Some Additional Notes and Comments
on the Shipyard Workers Convention

(26 April 1942)


From Labor Action, Vol. 6 No. 17, 26 April 1942, p. 3.
Transcribed & marked up by Einde O’ Callaghan for the Encyclopaedia of Trotskyism On-Line (ETOL).



Vigilance is the price of liberty, and the possibility of organization of opposition opinion is the price of trade union democracy. This truth was written all over the Camden convention of the International Union of Marine and Shipbuilding Workers of America just held.

How did it happen that out of such a considerable number of opposition speakers, only four delegates had the tenacity to stick, to their guns and vote “No” on the surrender of Saturday and Sunday overtime?

The answer is that the opposition was not organized. There had been no preparation for the convention. No counter-resolutions were drawn up for submission to the delegates. No plan was formulated on procedure to defeat the rule of the chairman’s gavel.

That is why the appeasing leadership had it all its own way. Its well prepared tactics could not be overcome simply by unorganized speech-making from the floor.

The preservation of union democracy rests entirely with the rank and file. To keep and extend it, they must organize to fight for minority programs that may later become majority programs.

President Green, repeated so often the falsehood that it was no sacrifice to surrender Saturday and Sunday overtime, so often did he say that only chiselers would be punished, that after a while some of the delegates were hypnotized and took on the same falsetto tone.

Yet from the floor of the convention came facts blasting the fictions emanating from the platform. The delegate from Local 25 in Boston declared that only 1 per cent of the men were getting the $1.12 standard; that Bethlehem Steel was paying $1.02, 87 and 77½ cents. The delegate from Local 47, in the Greenpoint Basin reported that his men were paid 80 cents tops, and were graded down to 45 and 30 cents. Other such pertinent information was given by delegates.

Can it be claimed that these underpaid shipyard workers will not suffer by the surrender of the Saturday and Sunday overtime?


Everything was very palsy-walsy between the union leaders and the representatives of the government seated on the platform of the convention hall. President Green was “Johnny” to the admirals and politicians, and Secretary-Treasurer van Gelder was “Phil.”

Being patronized by government and tolerated by management on joint committees is turning the heads of the leadership away from the rank and file.

Sidney Hillman is the most disgusting example of a so-called labor leader who has turned his back on labor. Every time he mentions a visit to the White House he fairly bursts his vest with pride. President Green showed a similar tendency. When he mentioned his letter-writing to President Roosevelt – although quite ineffective – his chest expanded noticeably.

The workers need leaders whose “class collaboration” will be with the working class.

Resolution No. 2, which approves the immediate establishment in all shipyards of joint labor-management production committees, as planned by Donald Nelson, was pushed through the convention as a purely routine matter.

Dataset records
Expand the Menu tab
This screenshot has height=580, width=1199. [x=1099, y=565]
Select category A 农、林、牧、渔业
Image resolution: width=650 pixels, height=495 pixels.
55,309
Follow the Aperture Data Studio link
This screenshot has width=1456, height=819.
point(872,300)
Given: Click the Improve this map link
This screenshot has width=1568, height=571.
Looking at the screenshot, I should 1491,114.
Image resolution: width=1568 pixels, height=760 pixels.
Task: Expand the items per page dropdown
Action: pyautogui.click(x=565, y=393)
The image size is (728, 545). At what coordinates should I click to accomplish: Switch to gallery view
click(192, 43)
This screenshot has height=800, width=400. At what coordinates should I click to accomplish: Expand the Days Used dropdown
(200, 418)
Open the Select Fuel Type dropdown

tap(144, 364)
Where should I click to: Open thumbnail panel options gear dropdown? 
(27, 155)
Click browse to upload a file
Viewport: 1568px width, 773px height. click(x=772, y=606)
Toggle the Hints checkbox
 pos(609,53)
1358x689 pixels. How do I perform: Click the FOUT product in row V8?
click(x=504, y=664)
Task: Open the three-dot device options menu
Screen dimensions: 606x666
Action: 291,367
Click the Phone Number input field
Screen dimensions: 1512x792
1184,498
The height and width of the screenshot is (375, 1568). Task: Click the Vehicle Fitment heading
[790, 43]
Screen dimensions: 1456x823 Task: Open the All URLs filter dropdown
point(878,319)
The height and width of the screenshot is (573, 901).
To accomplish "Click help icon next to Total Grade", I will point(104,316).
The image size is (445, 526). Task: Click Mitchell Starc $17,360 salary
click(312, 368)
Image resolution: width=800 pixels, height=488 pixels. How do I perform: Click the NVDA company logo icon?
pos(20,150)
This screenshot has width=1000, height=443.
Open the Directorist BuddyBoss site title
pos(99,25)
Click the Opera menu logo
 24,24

_EXERCISE REQUIREMENTS_: Please write out the part of the shipyard convention notes starting with "The answer is" and going on through "become majority programs.", word for word.

_RESULT OF THE EXERCISE_:
The answer is that the opposition was not organized. There had been no preparation for the convention. No counter-resolutions were drawn up for submission to the delegates. No plan was formulated on procedure to defeat the rule of the chairman’s gavel.

That is why the appeasing leadership had it all its own way. Its well prepared tactics could not be overcome simply by unorganized speech-making from the floor.

The preservation of union democracy rests entirely with the rank and file. To keep and extend it, they must organize to fight for minority programs that may later become majority programs.